#Prosa

Nachts um eins am Telefon

Michael Köhlmeier

// Rezension von Georg Renöckl

Das Leben und der Traum. Darum geht es in den Erzählbänden Michael Köhlmeiers, glaubt man den Klappentexten. Wurde beim „Roman von Montag bis Freitag“ (2004) noch angekündigt, die darin enthaltenen Geschichten erzählten „unser Leben“, so sind in Köhlmeiers aktuellem Buch Nachts um eins am Telefon laut Cover nun „unsere Träume“ dran. In beiden Fällen ist es ratsam, sich von solchen Ankündigungen nicht abschrecken zu lassen, und das ist bei weitem nicht die einzige Gemeinsamkeit der beiden schmalen Bände.

Nachts um eins am Telefon, das ist der Rahmen für die meisten der dreiundzwanzig neuen, kurzen Erzählungen von Michael Köhlmeier. Ein einsamer Erzähler mit Schlafstörungen telefoniert des Nachts mit alten Freunden, manchmal auch mit Unbekannten, erzählt Geschichten und wird gelegentlich zum Zuhörer.
Erstaunlich ist dabei die Intimität, die das Telefon dem Erzähler im Umgang mit seinen Gesprächspartnern ermöglicht – eine Intimität, die ihm in seinem Alltag offenbar abgeht.

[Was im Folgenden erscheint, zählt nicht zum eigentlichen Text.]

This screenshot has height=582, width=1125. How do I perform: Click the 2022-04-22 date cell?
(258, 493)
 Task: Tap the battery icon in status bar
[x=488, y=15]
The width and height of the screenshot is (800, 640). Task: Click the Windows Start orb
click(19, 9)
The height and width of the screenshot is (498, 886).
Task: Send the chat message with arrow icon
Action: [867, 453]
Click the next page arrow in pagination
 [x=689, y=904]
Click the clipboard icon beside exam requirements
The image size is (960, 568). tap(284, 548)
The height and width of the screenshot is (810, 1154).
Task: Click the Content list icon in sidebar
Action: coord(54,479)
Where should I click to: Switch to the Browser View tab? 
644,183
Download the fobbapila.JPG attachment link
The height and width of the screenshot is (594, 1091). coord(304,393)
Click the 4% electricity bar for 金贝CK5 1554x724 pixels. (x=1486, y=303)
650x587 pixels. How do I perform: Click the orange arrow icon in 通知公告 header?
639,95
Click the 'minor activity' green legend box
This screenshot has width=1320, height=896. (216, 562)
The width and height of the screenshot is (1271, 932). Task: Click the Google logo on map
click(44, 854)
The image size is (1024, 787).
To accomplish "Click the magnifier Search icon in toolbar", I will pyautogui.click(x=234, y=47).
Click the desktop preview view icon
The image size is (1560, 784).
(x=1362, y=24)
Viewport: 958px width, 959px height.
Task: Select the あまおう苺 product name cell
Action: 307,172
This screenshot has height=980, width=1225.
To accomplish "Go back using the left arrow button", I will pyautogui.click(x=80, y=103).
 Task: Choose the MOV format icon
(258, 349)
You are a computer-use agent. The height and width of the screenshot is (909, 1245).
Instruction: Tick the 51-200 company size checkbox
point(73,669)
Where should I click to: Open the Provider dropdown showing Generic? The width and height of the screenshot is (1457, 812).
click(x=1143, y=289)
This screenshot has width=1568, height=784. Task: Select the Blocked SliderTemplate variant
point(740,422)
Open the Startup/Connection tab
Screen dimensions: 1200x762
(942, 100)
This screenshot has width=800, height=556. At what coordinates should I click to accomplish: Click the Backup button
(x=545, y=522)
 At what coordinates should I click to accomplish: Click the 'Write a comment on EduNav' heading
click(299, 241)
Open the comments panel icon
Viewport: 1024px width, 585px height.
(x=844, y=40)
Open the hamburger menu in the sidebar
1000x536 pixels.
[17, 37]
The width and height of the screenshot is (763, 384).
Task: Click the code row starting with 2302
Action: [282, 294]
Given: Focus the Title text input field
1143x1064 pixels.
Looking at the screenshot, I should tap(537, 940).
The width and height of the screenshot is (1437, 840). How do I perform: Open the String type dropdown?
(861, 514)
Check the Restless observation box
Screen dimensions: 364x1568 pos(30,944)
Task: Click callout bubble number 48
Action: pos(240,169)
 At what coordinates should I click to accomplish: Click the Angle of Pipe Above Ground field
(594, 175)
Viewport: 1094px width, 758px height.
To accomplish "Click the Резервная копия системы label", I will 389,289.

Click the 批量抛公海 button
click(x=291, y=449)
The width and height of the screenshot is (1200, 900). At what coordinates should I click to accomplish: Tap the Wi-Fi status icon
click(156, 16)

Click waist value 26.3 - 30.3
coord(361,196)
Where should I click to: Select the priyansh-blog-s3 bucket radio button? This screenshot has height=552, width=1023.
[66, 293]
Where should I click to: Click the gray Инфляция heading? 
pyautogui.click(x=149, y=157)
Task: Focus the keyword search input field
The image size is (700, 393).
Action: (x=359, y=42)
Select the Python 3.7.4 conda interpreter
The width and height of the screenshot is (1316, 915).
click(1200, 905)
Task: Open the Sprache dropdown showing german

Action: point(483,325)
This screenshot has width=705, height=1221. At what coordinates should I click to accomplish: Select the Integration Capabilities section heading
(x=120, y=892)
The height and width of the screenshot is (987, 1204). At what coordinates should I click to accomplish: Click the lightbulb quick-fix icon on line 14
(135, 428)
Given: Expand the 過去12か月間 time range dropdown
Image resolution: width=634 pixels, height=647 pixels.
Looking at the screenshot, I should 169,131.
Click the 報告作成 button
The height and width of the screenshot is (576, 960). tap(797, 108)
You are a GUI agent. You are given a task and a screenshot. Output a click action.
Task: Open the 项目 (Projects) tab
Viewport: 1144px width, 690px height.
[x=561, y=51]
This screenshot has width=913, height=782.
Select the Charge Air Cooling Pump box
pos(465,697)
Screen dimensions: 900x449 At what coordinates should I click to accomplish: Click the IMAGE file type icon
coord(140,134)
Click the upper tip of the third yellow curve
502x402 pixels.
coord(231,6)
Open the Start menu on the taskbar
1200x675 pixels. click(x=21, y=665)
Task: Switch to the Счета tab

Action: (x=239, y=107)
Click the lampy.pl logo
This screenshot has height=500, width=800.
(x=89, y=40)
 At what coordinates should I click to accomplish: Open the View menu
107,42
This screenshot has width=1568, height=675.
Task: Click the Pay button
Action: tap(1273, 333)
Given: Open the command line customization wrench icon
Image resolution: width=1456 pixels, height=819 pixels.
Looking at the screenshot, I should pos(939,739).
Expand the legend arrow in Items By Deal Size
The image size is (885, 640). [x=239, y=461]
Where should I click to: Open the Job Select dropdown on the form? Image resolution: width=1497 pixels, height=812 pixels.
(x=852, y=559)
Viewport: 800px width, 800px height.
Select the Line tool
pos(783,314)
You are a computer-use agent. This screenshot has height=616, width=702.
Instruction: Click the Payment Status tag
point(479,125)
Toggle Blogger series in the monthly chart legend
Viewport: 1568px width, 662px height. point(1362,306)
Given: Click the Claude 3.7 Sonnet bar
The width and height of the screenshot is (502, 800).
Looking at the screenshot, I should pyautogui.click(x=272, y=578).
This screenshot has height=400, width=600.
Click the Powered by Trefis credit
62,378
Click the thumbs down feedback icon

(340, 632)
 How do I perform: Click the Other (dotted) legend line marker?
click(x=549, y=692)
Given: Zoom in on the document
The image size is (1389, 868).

Er will oder kann nämlich mit anderen Menschen weder am gleichen Tisch essen noch im gleichen Bett schlafen, führt Selbstgespräche in seiner leeren Wohnung und streift allein durch Straßen und Supermärkte. Telefonierend gelingt es ihm des Nachts, die Einsamkeit und die deprimierende Gegenwart hinter sich zu lassen. Im Gespräch mit alten Freunden und alten Lieben, die zwar nicht rosten, aus denen aber auch nichts mehr werden kann, versetzt sich der einsame Geschichtenerzähler immer wieder in eine goldene Vergangenheit zurück, möglichst nahe an der Zeit, in der er dreizehn war und mit sich selbst im Reinen. Erzählt wird dann vom Glück und von Unglücksmaschinen, einander anschweigenden Ehepartnern, abgebrochenen Daumen, allgemein gültigen Arschlochdefinitionen oder Kindern, die Schmuck von Gräbern stehlen.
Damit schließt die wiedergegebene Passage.